There is nothing sacred about processes or pleadings, their forms or contents. Their sole purpose is to facilitate the
application of justice to the rival claims of contending parties. They were created, not to hinder and delay, but to
facilitate and promote, the administration of justice. They do not constitute the thing itself, which courts are always
striving to secure to litigants. They are designed as the means best adapted to obtain that thing. In other words, they
are a means to an end. When they lose the character of the one and become the other, the administration of justice is
at fault and courts are correspondingly remiss in the performance of their obvious duty.
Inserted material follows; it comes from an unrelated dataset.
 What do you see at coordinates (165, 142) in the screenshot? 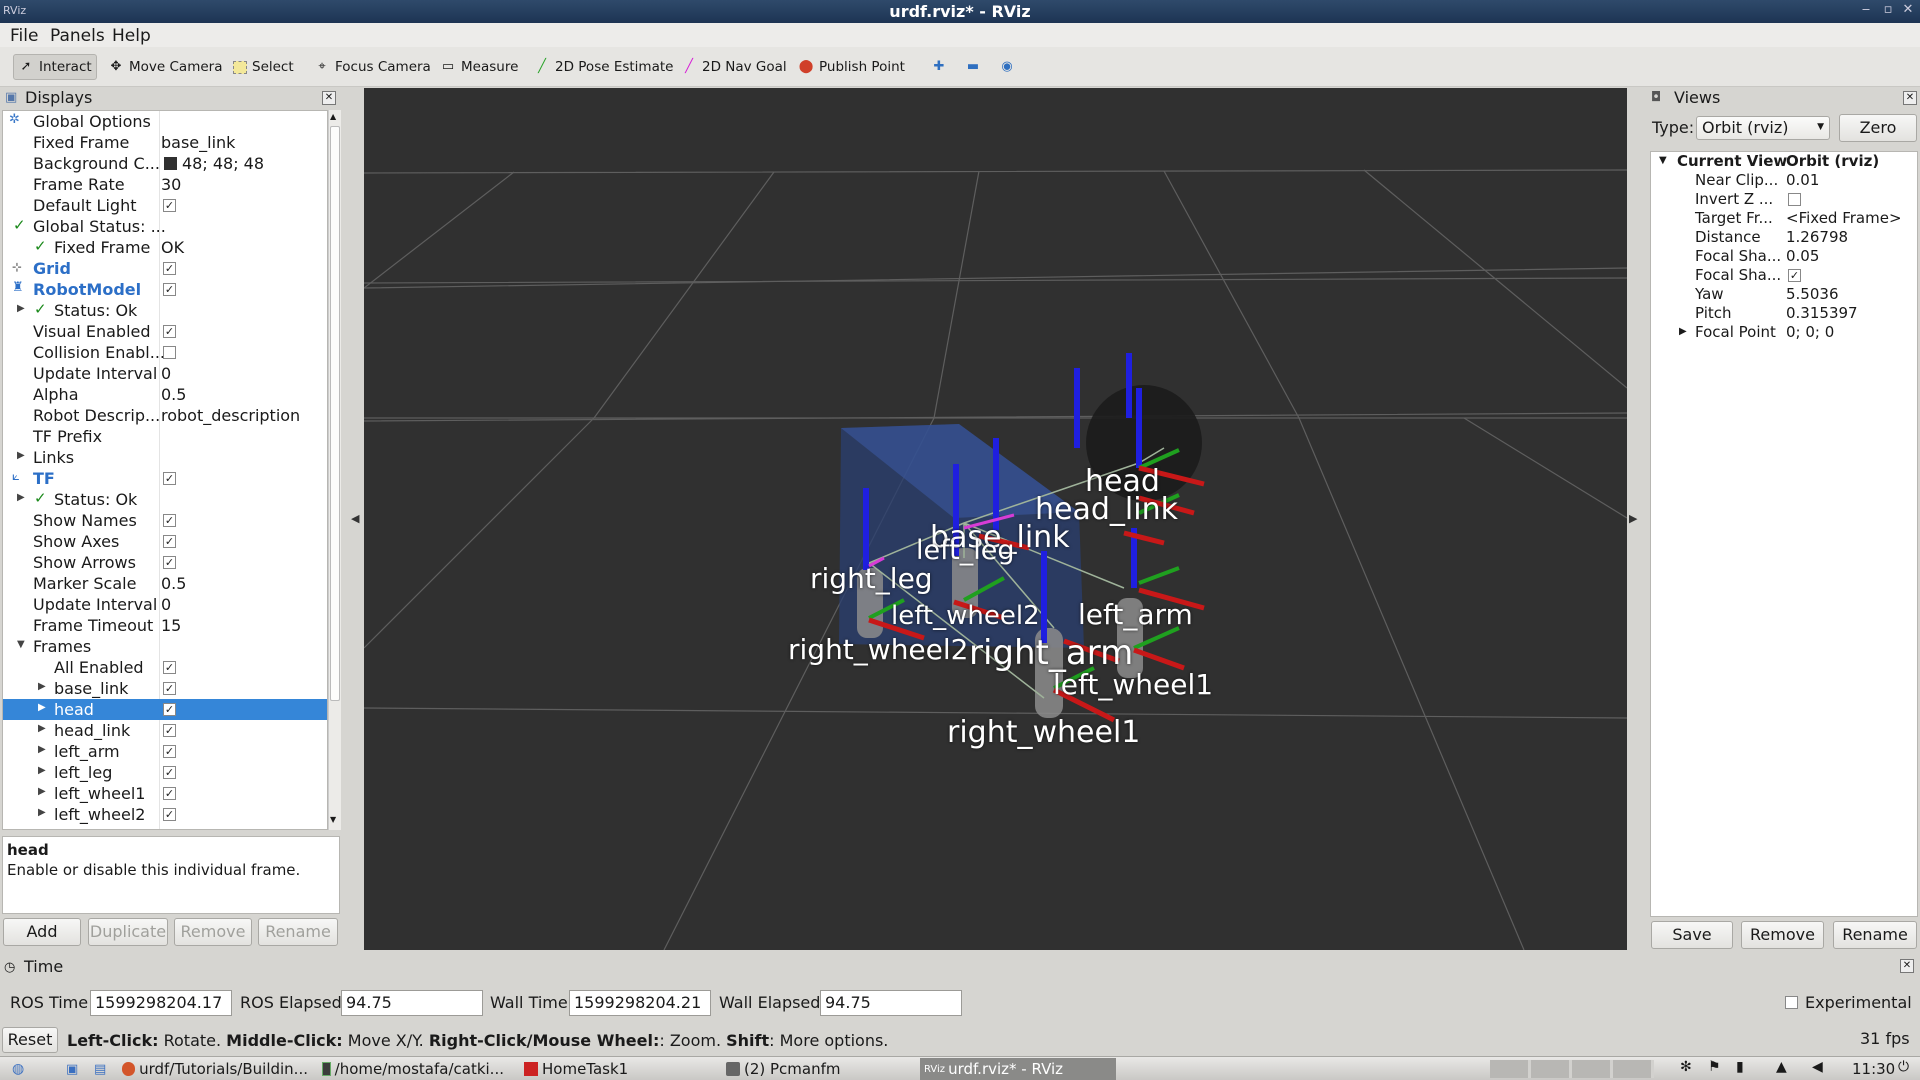
I see `tree-row-fixed-frame: Fixed Frame base_link` at bounding box center [165, 142].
The error in this case is purely technical. To take advantage of it for other purposes than to cure it, does not appeal to
a fair sense of justice. Its presentation as fatal to the plaintiff's case smacks of skill rather than right. A litigation is not
a game of technicalities in which one, more deeply schooled and skilled in the subtle art of movement and position,
entraps and destroys the other. It is, rather, a contest in which each contending party fully and fairly lays before the
court the facts in issue and then, brushing aside as wholly trivial and indecisive all imperfections of form and
technicalities of procedure, asks that justice be done upon the merits. Lawsuits, unlike duels, are not to be won by a
rapier's thrust. Technicality, when it deserts its proper office as an aid to justice and becomes its great hindrance and
chief enemy, deserves scant consideration from courts. There should be no vested rights in technicalities. No litigant
should be permitted to challenge a record of a court ... for defect of form when his substantial rights have not been
prejudiced thereby. 9
We reiterate what this Court had stated in the more recent case of Shaffer vs. Palma 10 that "(t)he courts should be liberal in allowing
amendments to pleadings to avoid multiplicity of suits and in order that t he real controversies between the parties are presented and the case decided

on the merits without unnecessary delay." 11 This rule applies with more reason and with greater force when, as in the case at bar, the amendment
sought to be made refers to a mere matter of form and no substantial rights are prejudiced. 12

WHEREFORE, the Petition is hereby granted. The Orders dated September 5, 1980 and October 21, 1980 are hereby annulled and the
lower court is hereby ordered to admit the Amended Complaint in conformity with the pronouncements in this Decision. No costs.
SO ORDERED. Barredo (Chairman), Concepcion, Jr., Abad Santos, and De Castro, JJ., concur.